** begin Data listing **
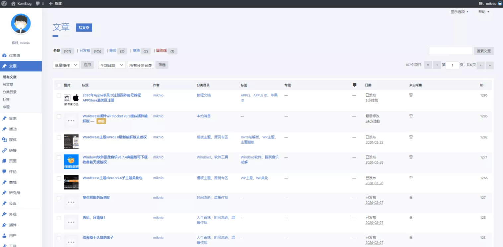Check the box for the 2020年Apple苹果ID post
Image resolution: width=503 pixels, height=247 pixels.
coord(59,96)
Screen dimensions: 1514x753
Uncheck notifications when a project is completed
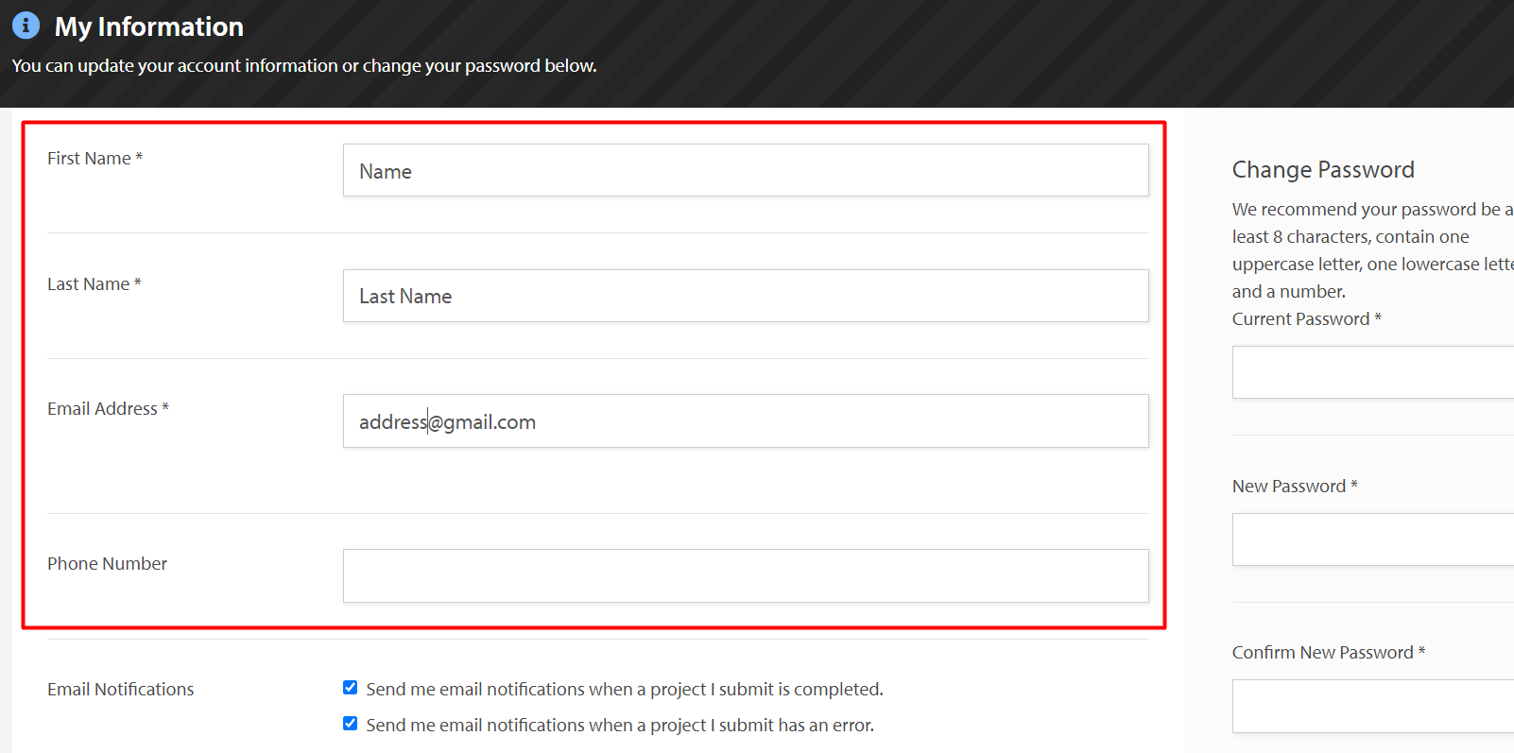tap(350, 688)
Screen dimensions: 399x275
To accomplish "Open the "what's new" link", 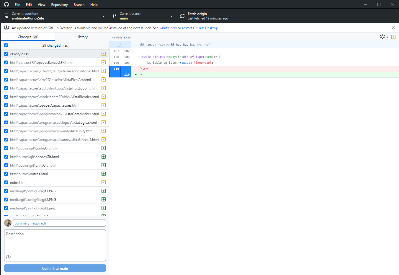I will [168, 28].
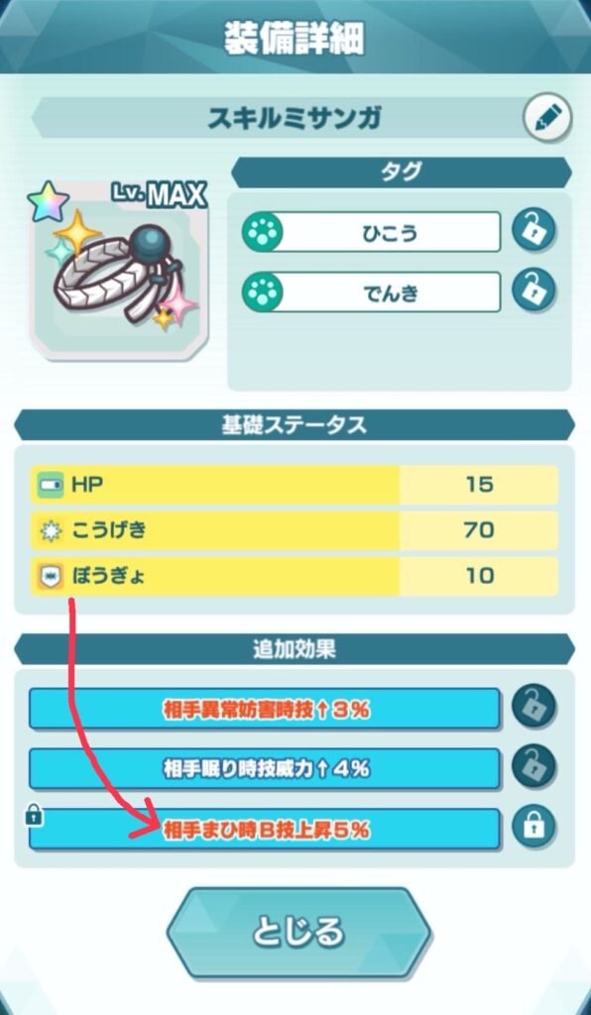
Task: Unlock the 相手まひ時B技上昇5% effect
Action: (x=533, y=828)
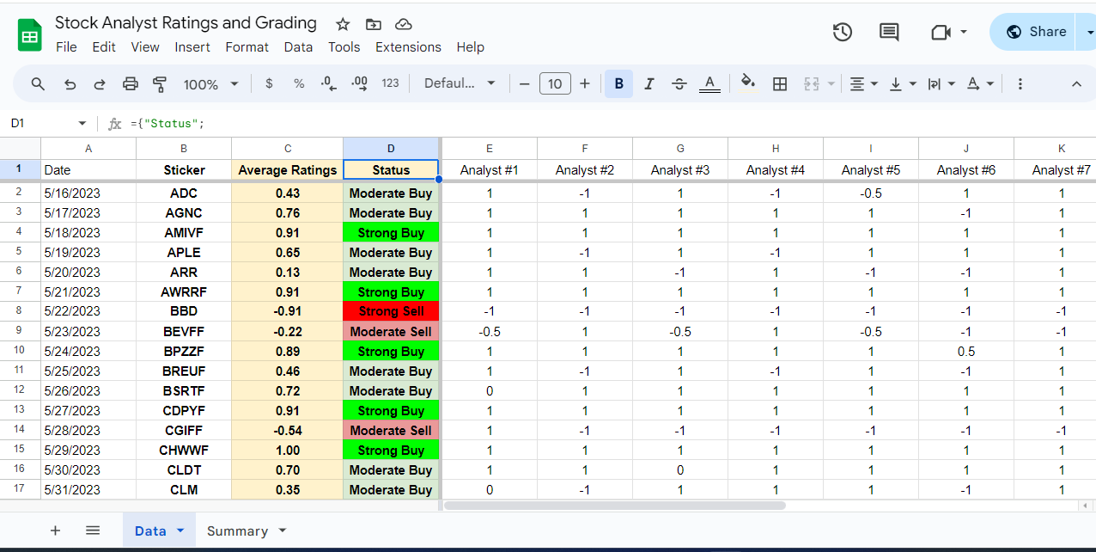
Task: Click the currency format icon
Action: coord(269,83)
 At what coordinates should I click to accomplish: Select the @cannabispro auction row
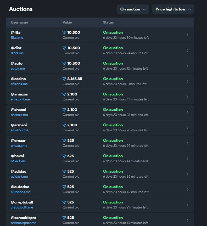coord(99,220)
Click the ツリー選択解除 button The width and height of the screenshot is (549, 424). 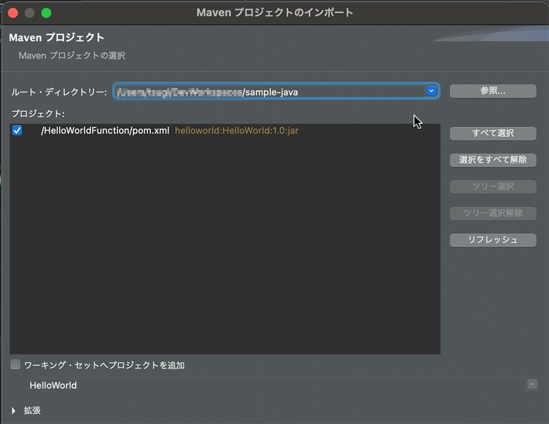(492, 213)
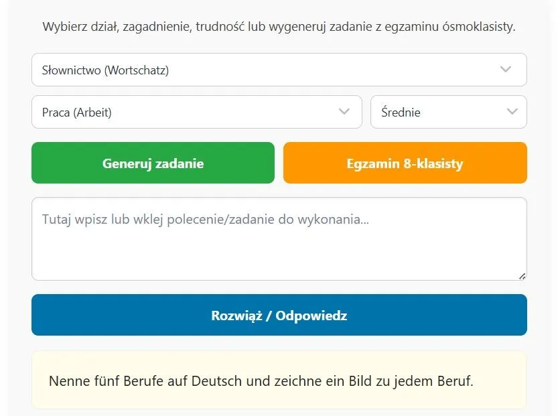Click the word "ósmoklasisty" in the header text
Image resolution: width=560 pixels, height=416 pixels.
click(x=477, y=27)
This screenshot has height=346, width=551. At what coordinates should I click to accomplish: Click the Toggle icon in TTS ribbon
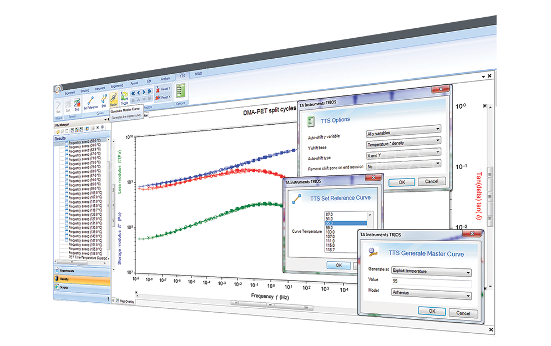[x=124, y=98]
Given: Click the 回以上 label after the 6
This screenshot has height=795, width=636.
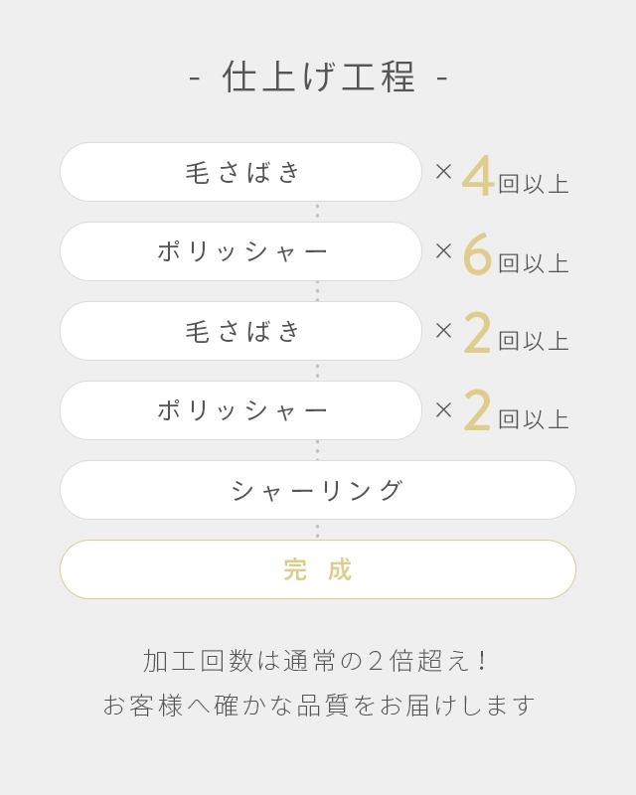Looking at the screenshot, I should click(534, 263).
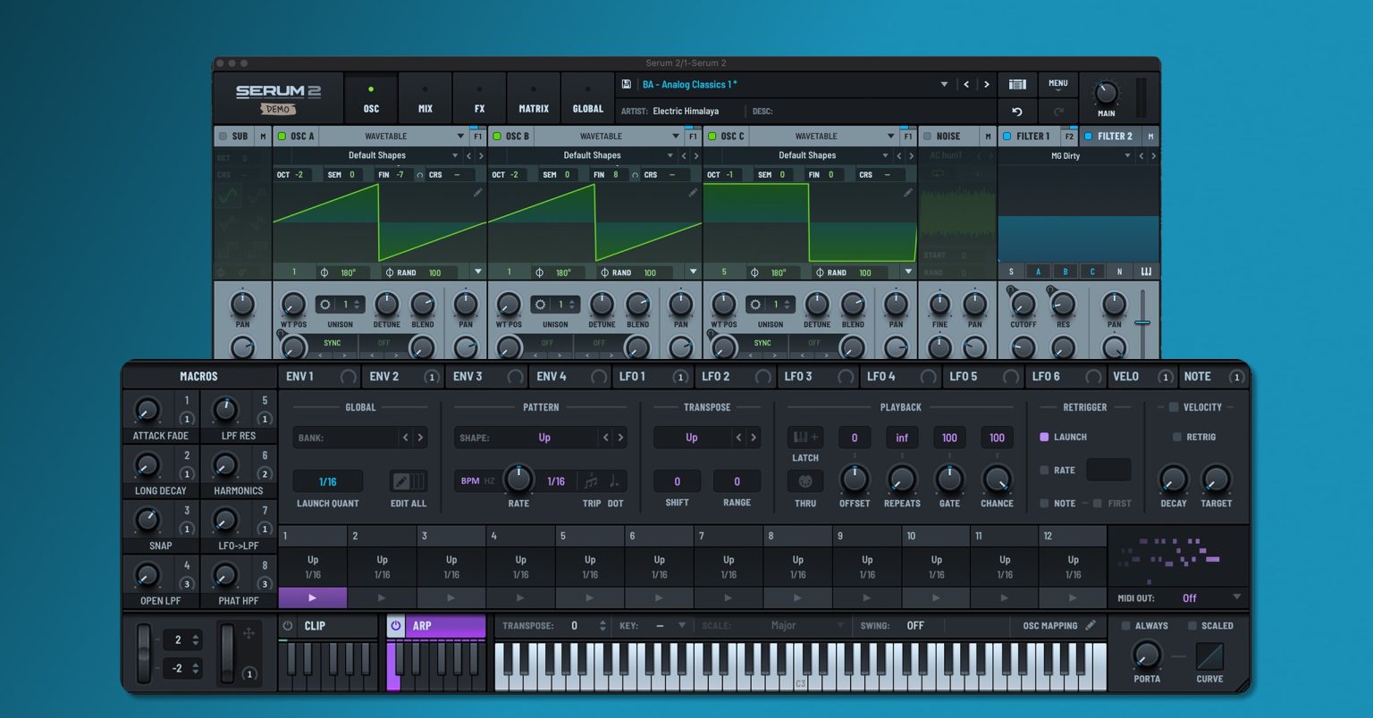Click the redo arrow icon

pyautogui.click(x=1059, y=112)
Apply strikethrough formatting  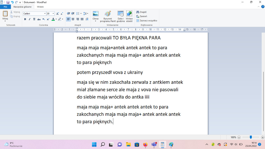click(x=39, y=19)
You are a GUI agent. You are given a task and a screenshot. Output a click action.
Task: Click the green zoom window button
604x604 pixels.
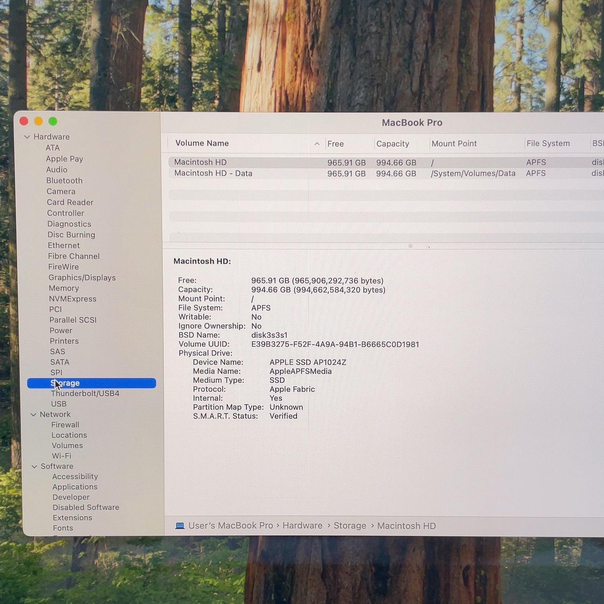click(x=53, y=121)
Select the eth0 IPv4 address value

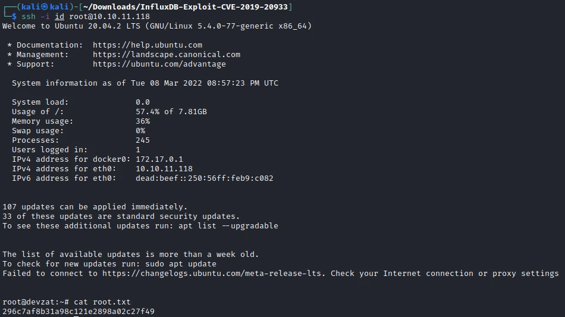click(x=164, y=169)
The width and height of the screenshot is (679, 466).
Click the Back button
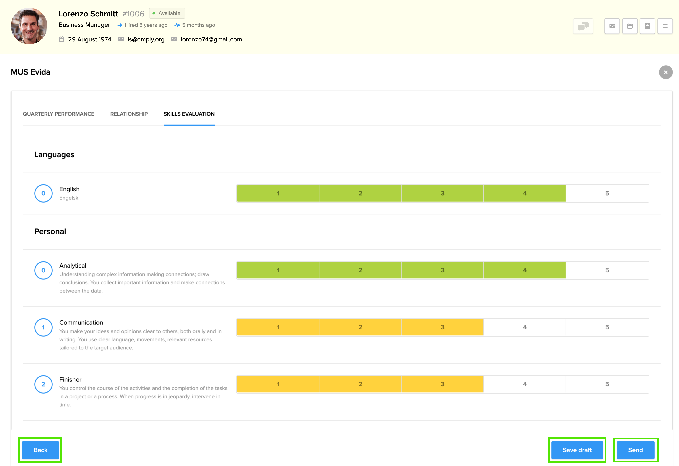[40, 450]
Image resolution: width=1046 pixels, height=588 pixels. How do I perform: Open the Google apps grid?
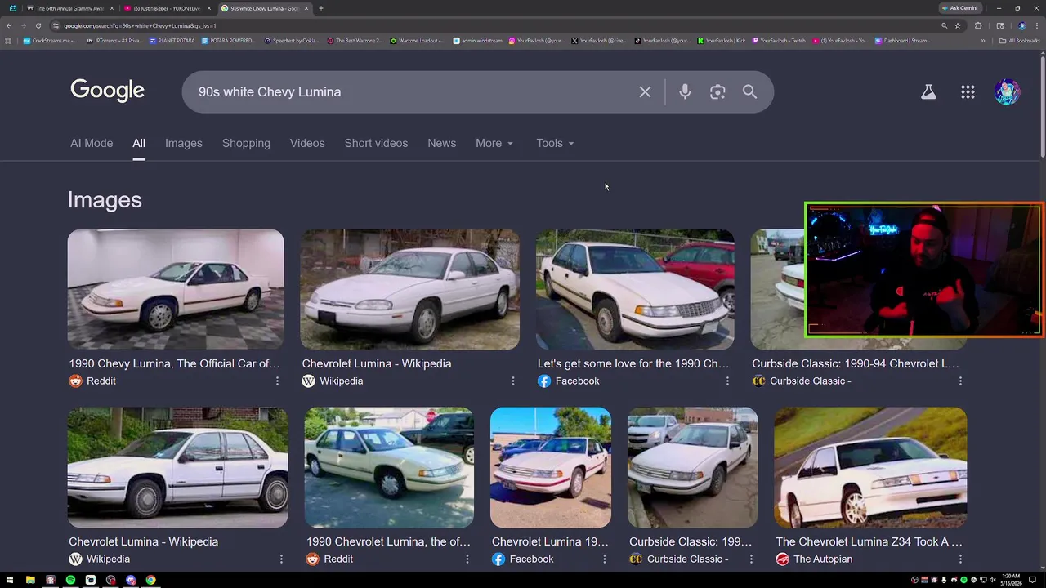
** end Data listing **
● **Instructions to follow**: Rewrite the rows as a JSON list of strings with one string per line, starting at the line containing "You are a GUI" and continuing through the last of the rows. Leave out blank lines and pictures.

● **Task answer**:
[
  "You are a GUI agent. You are given a task and a screenshot. Output a click action.",
  "Task: Click the green zoom window button",
  "604x604 pixels.",
  "click(x=53, y=121)",
  "Select the eth0 IPv4 address value",
  "click(x=164, y=169)",
  "The width and height of the screenshot is (679, 466).",
  "Click the Back button",
  "[40, 450]",
  "Image resolution: width=1046 pixels, height=588 pixels. How do I perform: Open the Google apps grid?"
]